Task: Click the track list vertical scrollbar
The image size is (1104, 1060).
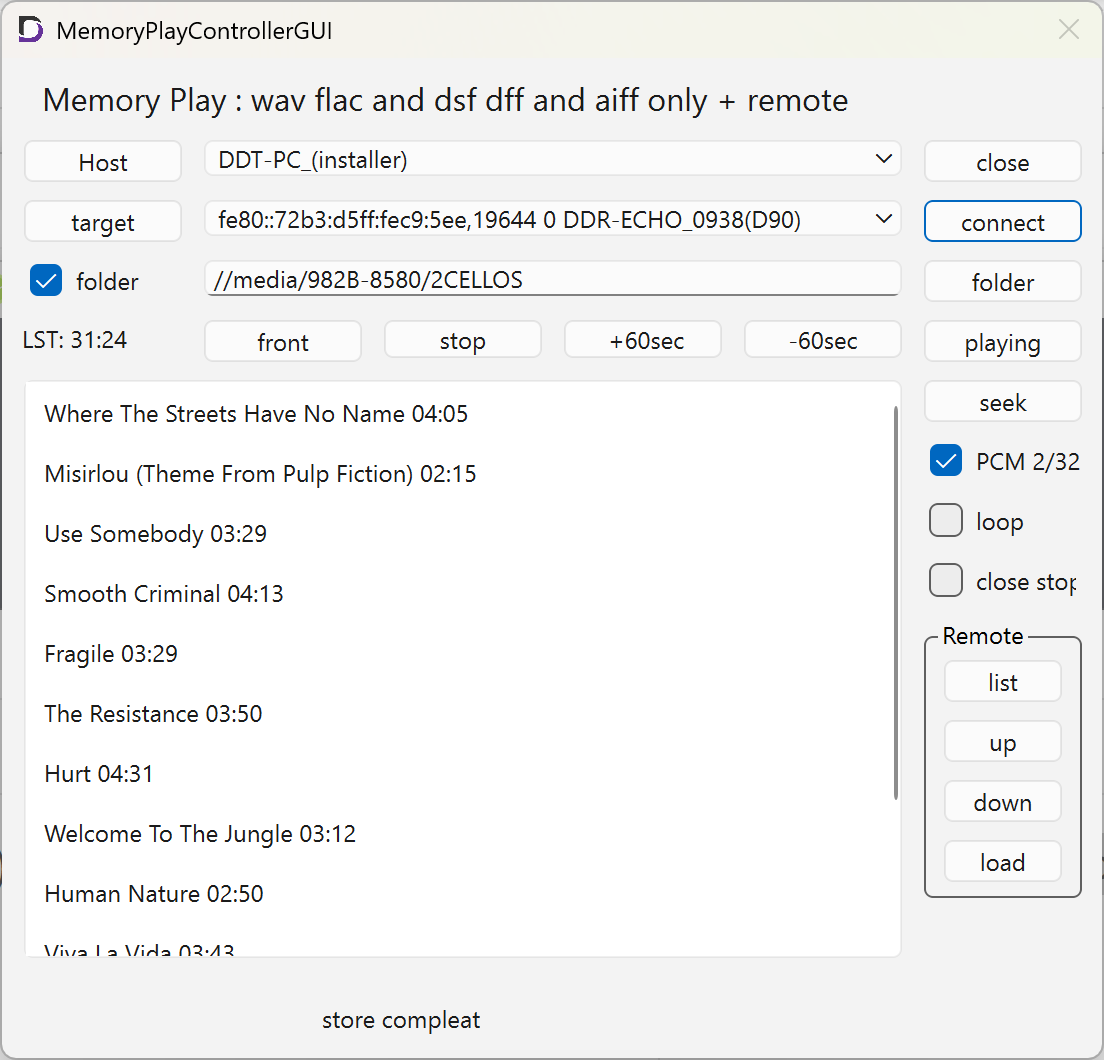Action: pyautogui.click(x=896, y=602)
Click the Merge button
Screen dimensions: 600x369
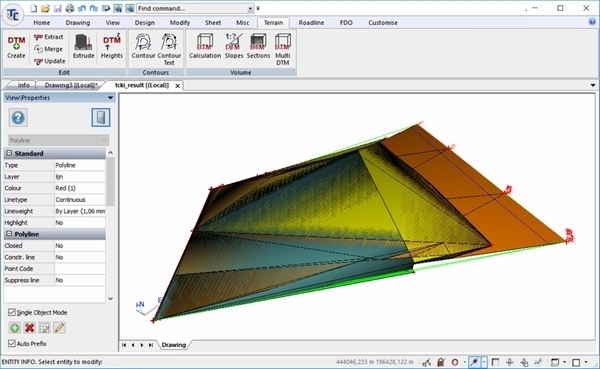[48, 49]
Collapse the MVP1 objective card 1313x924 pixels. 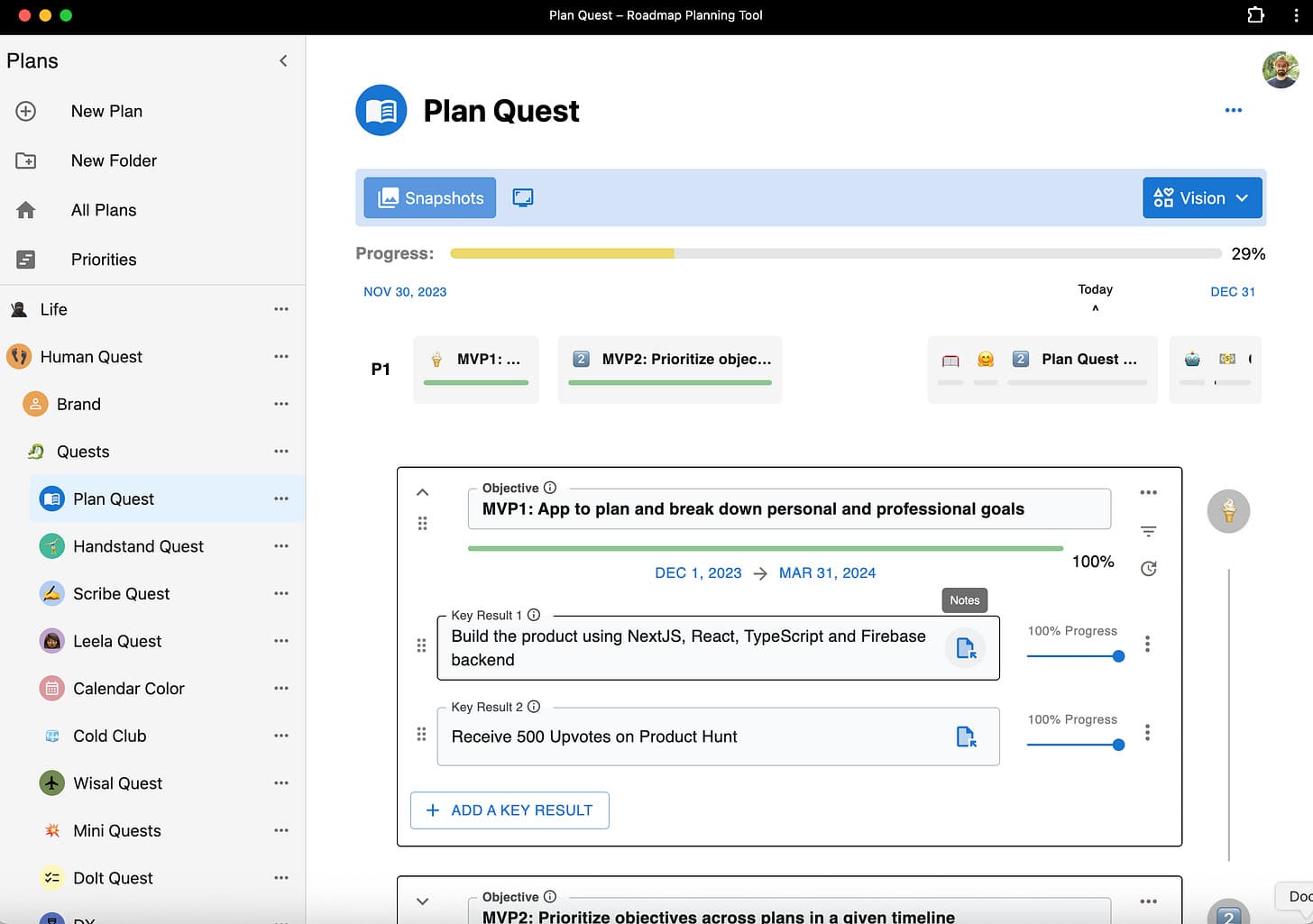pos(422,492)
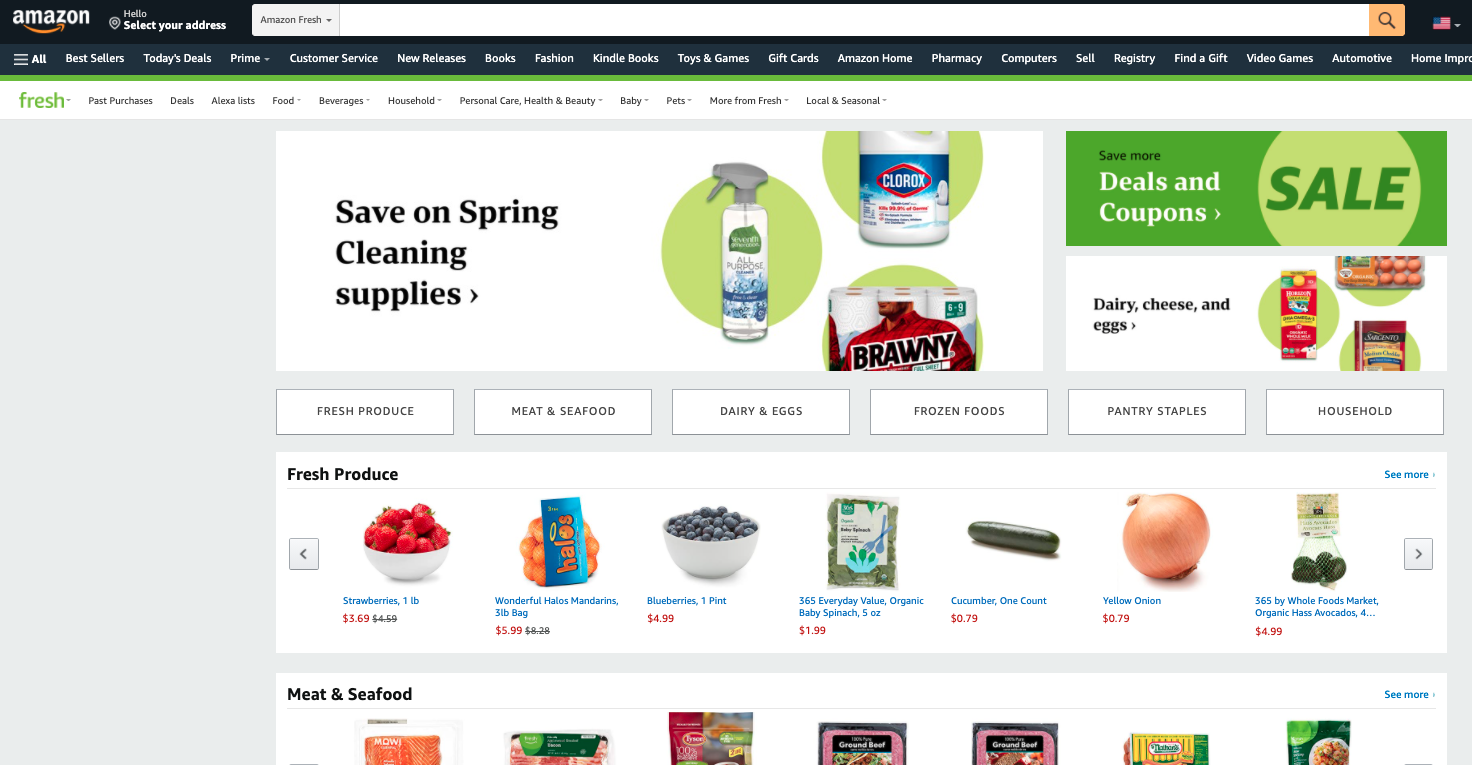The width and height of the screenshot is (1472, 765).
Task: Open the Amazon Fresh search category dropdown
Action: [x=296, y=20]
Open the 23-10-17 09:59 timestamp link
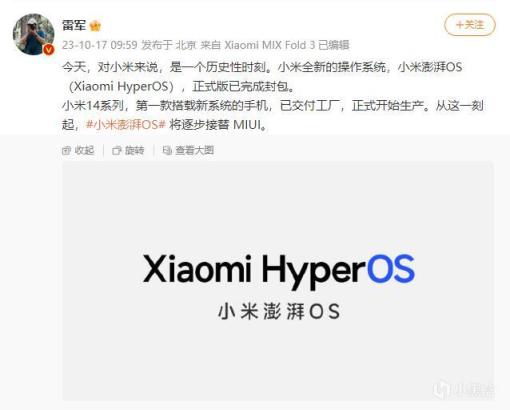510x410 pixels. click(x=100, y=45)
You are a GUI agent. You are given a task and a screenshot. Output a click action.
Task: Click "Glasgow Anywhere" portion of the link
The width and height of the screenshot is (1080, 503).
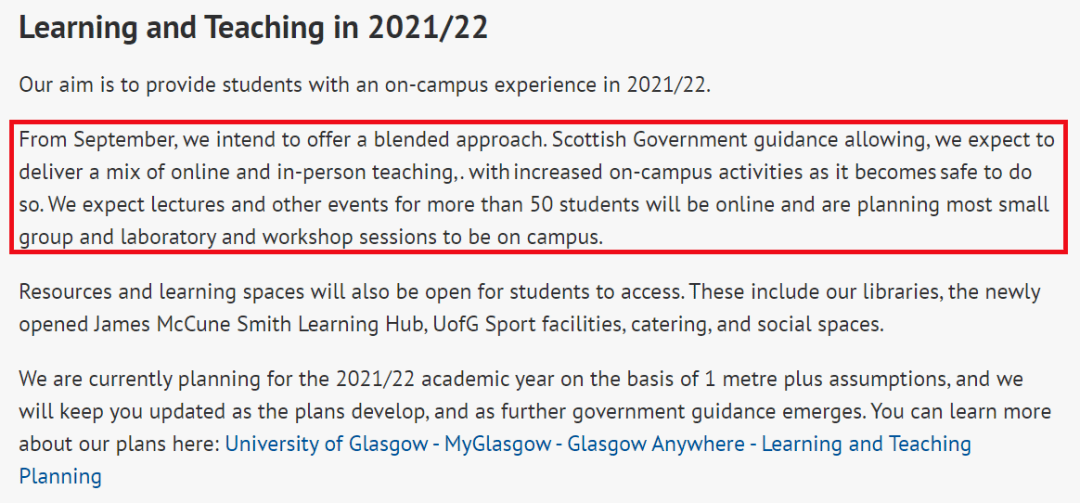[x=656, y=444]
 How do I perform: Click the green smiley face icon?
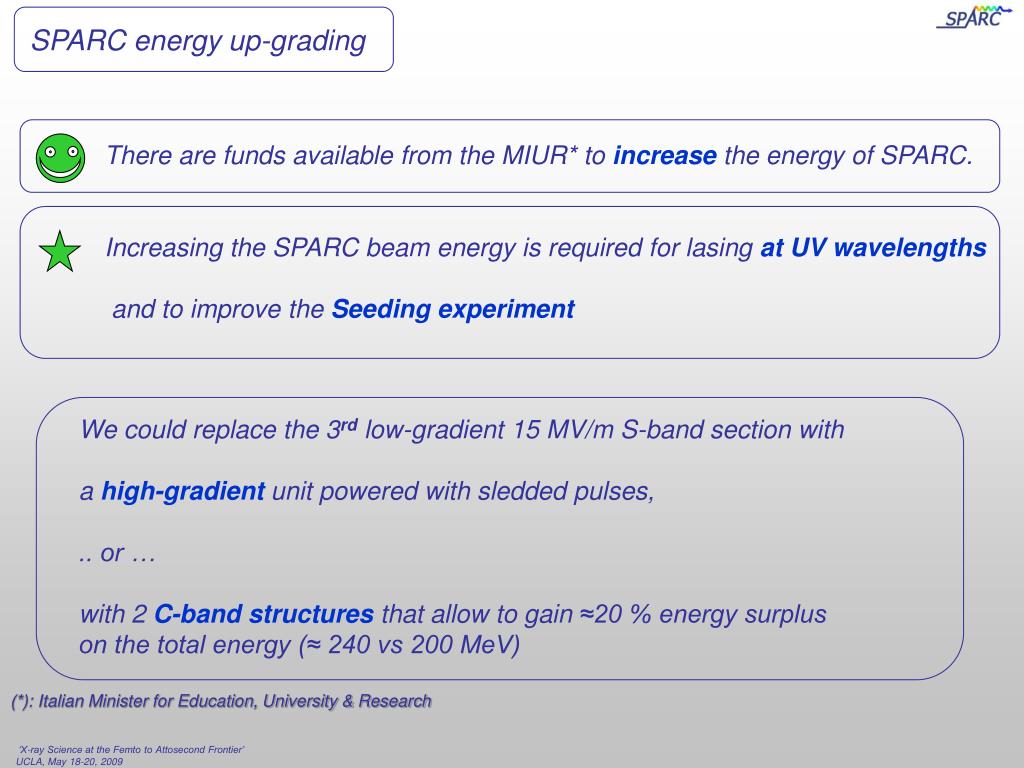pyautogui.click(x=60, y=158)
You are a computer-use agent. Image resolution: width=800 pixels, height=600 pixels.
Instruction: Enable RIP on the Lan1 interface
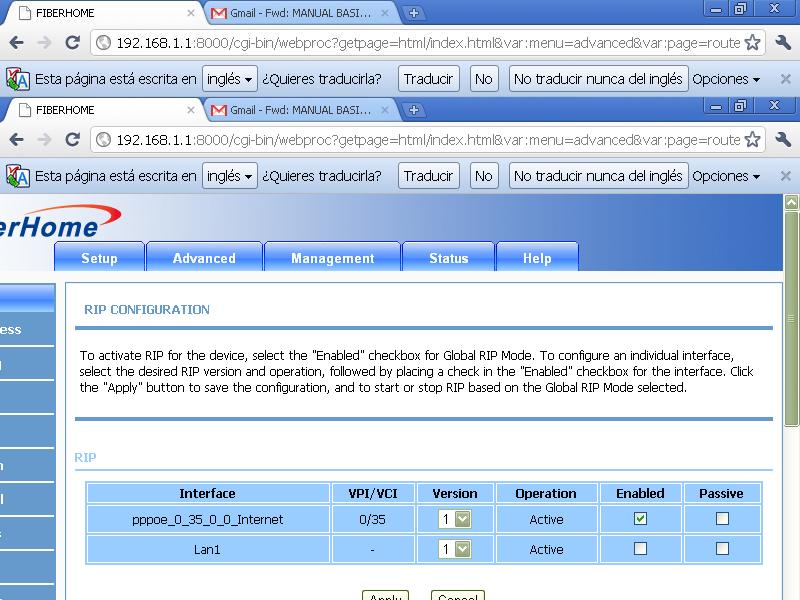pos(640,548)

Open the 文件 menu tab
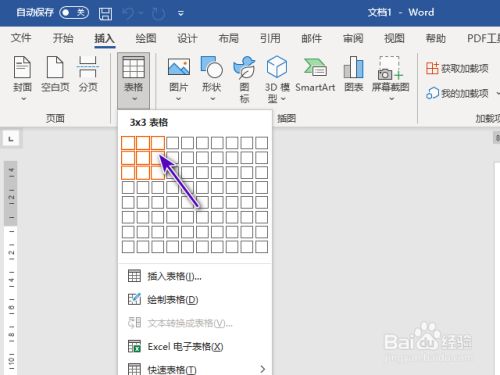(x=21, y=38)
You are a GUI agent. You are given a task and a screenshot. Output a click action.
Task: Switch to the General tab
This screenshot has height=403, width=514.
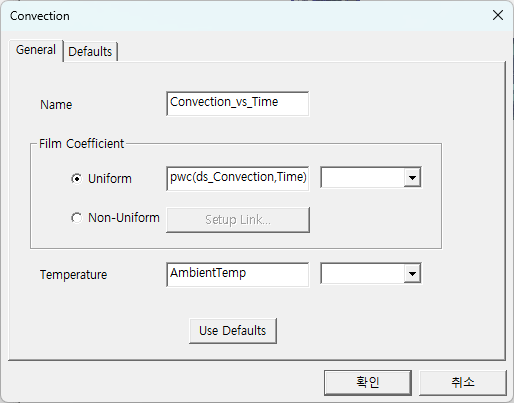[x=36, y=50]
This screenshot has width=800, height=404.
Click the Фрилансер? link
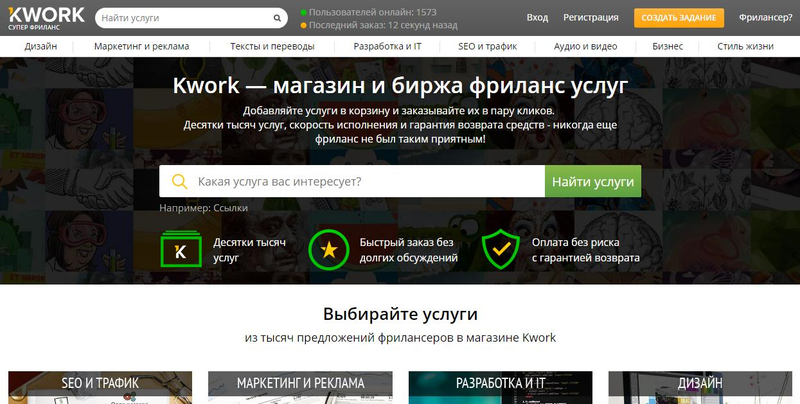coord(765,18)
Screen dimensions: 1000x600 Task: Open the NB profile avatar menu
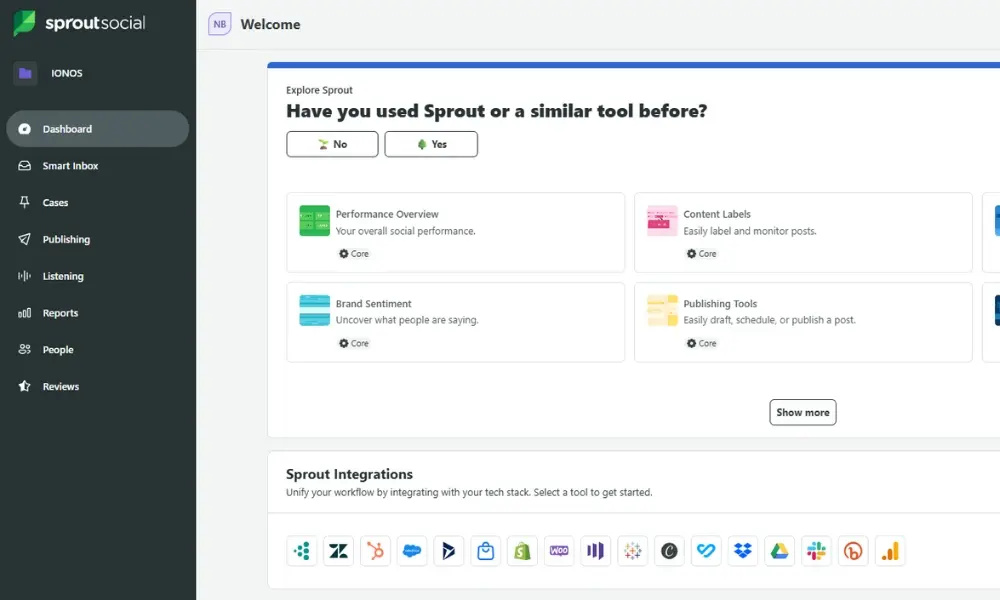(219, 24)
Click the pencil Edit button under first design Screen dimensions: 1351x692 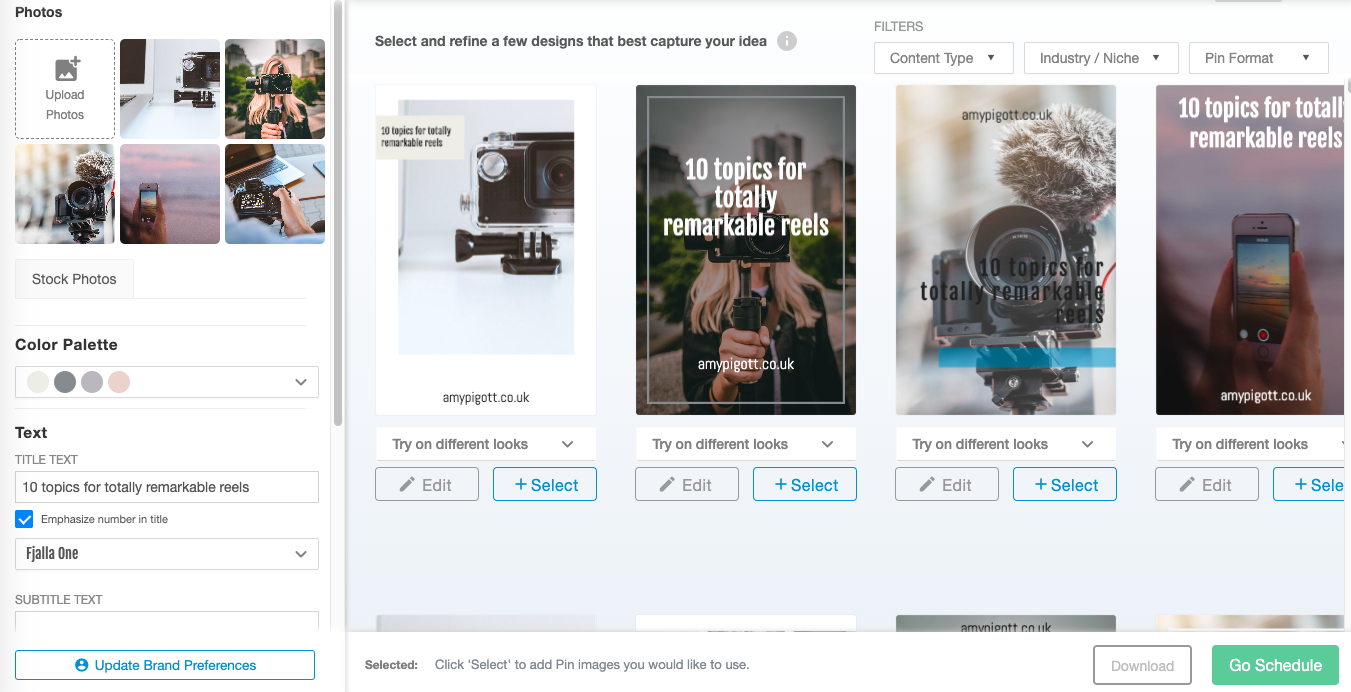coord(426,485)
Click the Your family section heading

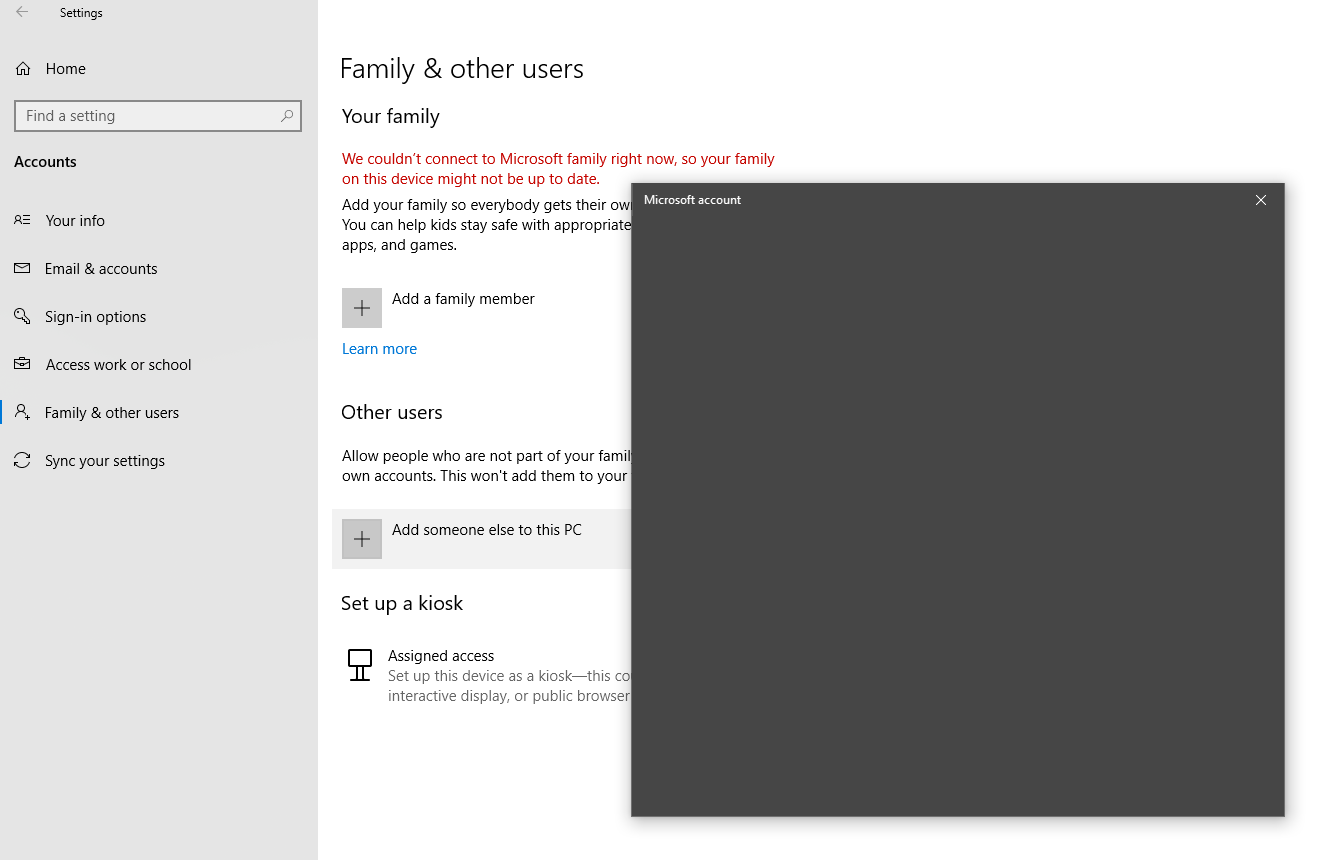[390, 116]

• • • • • • •

- **WORK ORDER**: Once the line with "The width and height of the screenshot is (1080, 503)." is found in the data above, reproduce it and each line after it exactly, through the line with "You are a computer-use". Omit the pictures.

- **SOLUTION BELOW**:
The width and height of the screenshot is (1080, 503).
[x=656, y=444]
 How do I perform: Click the green smiley face icon?
pyautogui.click(x=60, y=158)
You are a computer-use agent. Image resolution: width=800 pixels, height=600 pixels.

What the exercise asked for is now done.